***** Document text
Thread: The Flow
View Single Post
Old 09-03-2002, 11:37 PM   #1
tedehara
 
tedehara's Avatar
Dojo: Evanston Ki-Aikido
Location: Evanston IL
Join Date: Aug 2000
Posts: 826
Offline
Arrow The Flow

Hi All,

After reading Kevin Wilbanks' reply, I started thinking about how science would view aikido. I'm not talking about those who would establish Ki as a particle/energy stream or investigate the validity of TCM (Traditional Chinese Medicine). I was trying to find things in psychology that could possibly explain the aikido experience from a western viewpoint, without any theories on Ki.

After looking in the psychology section, I came up with two items. The first item is the subject of this thread, the flow experience.
Quote:
Flow by Mihaly Csikszentmihalyi, pg 4
...From their accounts of what it felt like to do what they were doing, I developed a theory of optimal experience based on the concept of flow - the state in which people are so involved in an activity that nothing else seems to matter; the experience itself is so enjoyable that people will do it even at great cost, for the sheer sake of doing it...
The author specifically points to martial arts and lists aikido in his book.
**********
***** Records supplied
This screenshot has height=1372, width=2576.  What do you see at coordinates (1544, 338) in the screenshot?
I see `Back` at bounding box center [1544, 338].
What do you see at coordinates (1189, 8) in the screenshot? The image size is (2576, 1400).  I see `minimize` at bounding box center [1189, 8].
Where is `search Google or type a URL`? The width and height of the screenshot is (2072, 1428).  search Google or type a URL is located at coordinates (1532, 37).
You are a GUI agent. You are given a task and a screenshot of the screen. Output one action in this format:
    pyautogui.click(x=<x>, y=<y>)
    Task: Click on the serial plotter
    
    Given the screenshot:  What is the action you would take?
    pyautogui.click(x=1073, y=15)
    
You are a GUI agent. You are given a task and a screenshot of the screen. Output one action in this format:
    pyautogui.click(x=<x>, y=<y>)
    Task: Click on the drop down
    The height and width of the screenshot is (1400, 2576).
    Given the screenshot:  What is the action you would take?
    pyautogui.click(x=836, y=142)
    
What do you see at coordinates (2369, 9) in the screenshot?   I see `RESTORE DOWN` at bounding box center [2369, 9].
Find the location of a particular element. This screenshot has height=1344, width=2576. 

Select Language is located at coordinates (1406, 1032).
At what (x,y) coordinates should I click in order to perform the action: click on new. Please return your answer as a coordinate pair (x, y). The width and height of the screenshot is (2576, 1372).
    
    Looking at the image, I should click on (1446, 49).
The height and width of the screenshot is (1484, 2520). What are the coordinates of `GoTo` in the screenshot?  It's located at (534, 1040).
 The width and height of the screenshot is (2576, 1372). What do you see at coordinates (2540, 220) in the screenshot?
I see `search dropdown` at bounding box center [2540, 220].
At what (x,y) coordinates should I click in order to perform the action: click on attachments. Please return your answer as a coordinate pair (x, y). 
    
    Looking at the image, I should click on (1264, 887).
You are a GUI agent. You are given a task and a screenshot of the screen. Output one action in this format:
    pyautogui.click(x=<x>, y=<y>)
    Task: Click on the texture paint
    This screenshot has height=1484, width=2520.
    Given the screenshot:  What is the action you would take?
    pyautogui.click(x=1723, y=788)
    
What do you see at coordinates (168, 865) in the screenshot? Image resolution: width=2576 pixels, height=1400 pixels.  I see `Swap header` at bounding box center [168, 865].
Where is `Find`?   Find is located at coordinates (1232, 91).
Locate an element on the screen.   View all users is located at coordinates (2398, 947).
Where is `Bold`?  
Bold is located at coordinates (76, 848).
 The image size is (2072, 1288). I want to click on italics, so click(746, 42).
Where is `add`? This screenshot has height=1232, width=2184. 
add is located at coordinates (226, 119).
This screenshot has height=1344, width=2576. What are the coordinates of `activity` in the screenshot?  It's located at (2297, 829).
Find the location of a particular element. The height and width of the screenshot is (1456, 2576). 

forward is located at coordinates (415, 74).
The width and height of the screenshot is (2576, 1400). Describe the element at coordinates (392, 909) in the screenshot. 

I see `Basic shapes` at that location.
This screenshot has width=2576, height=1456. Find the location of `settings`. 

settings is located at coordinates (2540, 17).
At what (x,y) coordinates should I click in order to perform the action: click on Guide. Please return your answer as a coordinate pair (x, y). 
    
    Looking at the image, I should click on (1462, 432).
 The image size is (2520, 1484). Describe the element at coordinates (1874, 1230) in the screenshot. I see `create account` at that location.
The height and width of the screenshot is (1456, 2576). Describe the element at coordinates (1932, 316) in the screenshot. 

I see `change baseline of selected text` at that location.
**********
Extend the forum post on aikido and the flow experience, picking up after its final sentence. The records have nothing to do with the text.

Quote:
Flow pg 106
...These martial arts were influenced by Taoism and by Zen Buddhism, and thus they also emphasized consciousness-controlling skills. Instead of focusing exclusively on physical performance, as Western martial arts do, the Eastern variety is directed toward improving the mental and spiritual state of the practitioner. The warrior strives to reach the point where he can act with lightning speed against opponents, without having to think or reason about the best defensive or offensive moves to make. Those who can perform it well claim that fighting becomes a joyous artistic performance, during which the everyday experience of duality between mind and body is transformed into a harmonious one-pointedness of mind. Here again, it seems appropriate to think of the martial arts as a specific form of flow...
I know it's hard to sum up a book in two quotes, but is this aikido to you? Is aikido a flow experience or has this psychologist gotten it all wrong? Is there anything he might have left out?

Last edited by tedehara : 09-03-2002 at 11:41 PM.

It is not practice that makes perfect, it is correct practice that makes perfect.